Andrew Saladino’s review published on Letterboxd:
Wildly ambitious and admirable, but ultimately frustrating and exhausting. This is very much the director of THE DARK KNIGHT and INTERSTELLAR doing his own version of PRIMER. Take that however you'd like.
Like INCEPTION, it's a film of mechanics and logistics, and like MEMENTO, there's a vague structural resemblance to an ouroboros, but it lacks the energy and mystery of either of them -- especially the way that INCEPTION piecemeals out the various machinations of dreamsharing without losing the forward momentum of the plot -- rendering the whole thing convoluted and plodding. It feels sacrilegious to say about one of Nolan's films, but I was honestly bored an hour in. Plus, the one-two punch of a soundtrack that BOOMS, BWAMS, and screeches so constantly, and the fact that a good 30-40% of the dialogue is practically inaudible just makes the whole thing feel far more oppressive than any of Nolan's recent ventures into gigantism.
It may be one of those movies that really benefits from a second and/or third viewing, however those further viewings may only serve to clear up the mechanics of the plot. I find it hard to believe that a second viewing will solve the fact that John David Washington's Protagonist is pretty much a non-character with seemingly no motivation whatsoever, that the overall story has almost no emotional center*, that its setpieces are disposable and forgettable, that its images really lack any of the poetry we saw in INTERSTELLAR and DUNKIRK, and that Nolan, for all his talent, can't write a one-liner to save his life.
As always though, I'd so much rather have a director - and one of Nolan's caliber at that - really go for broke with material they're so obviously passionate about.

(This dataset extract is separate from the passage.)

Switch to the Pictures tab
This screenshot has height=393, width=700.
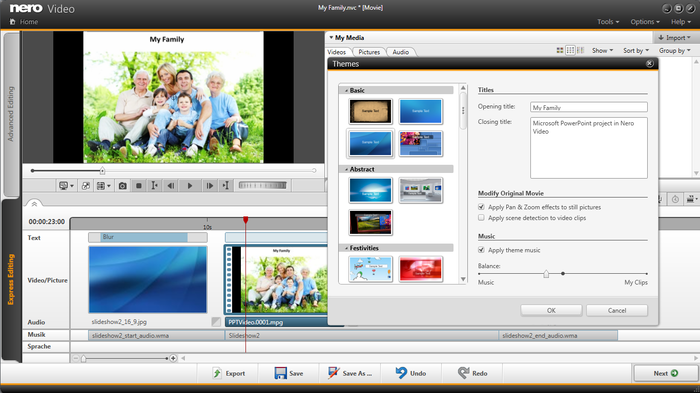coord(369,52)
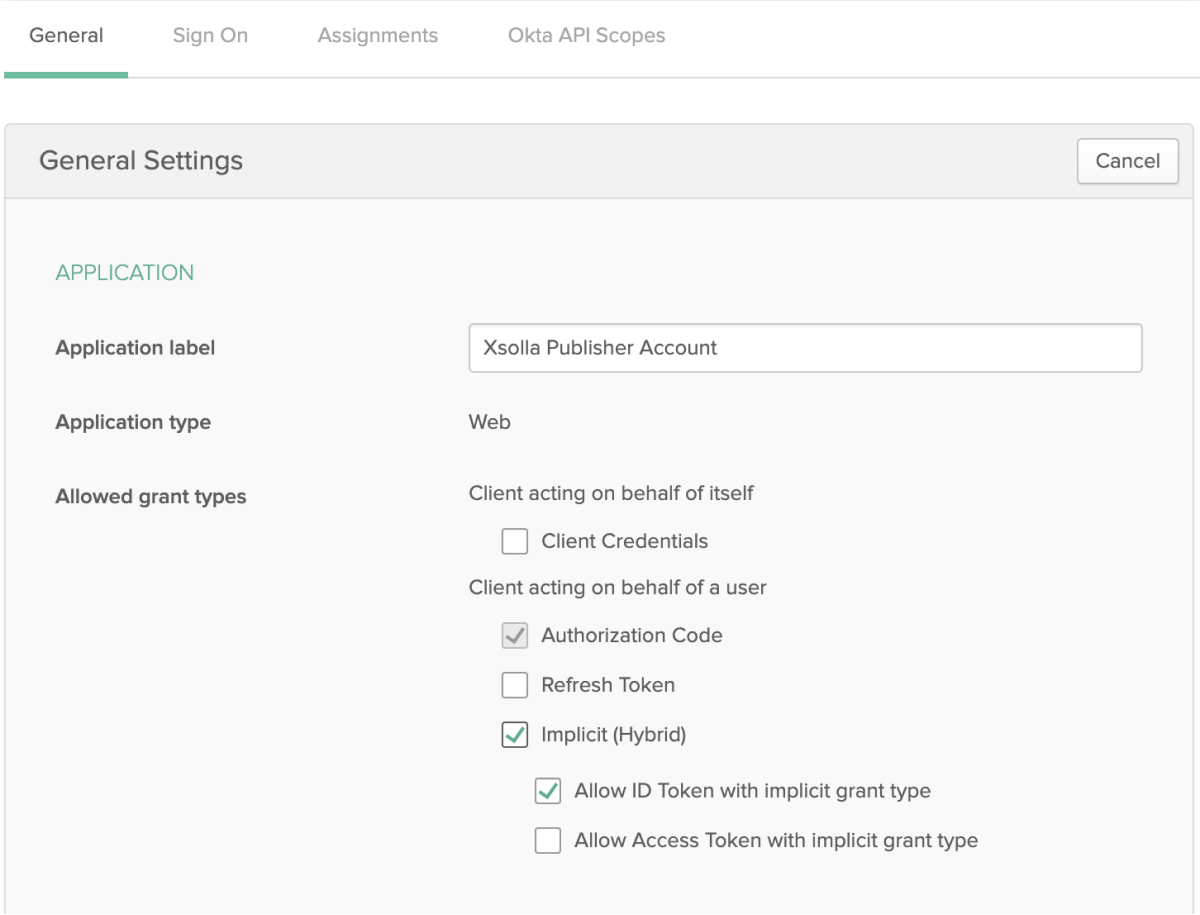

The fact that Warner Bros. bankrolled a movie this bizarre -- and one that I can only imagine will completely baffle mainstream audiences -- is so gratifying, despite my reservations about it.
*Yes, there are traces of an emotional undercurrent, but I don't think that any of the potential threads - be it Elizabeth Debicki's family squabbles, or the almost buddy-cop vibe between Washington and Robert Pattinson (who gives the best performance in the film) are as well-conceived as they could be.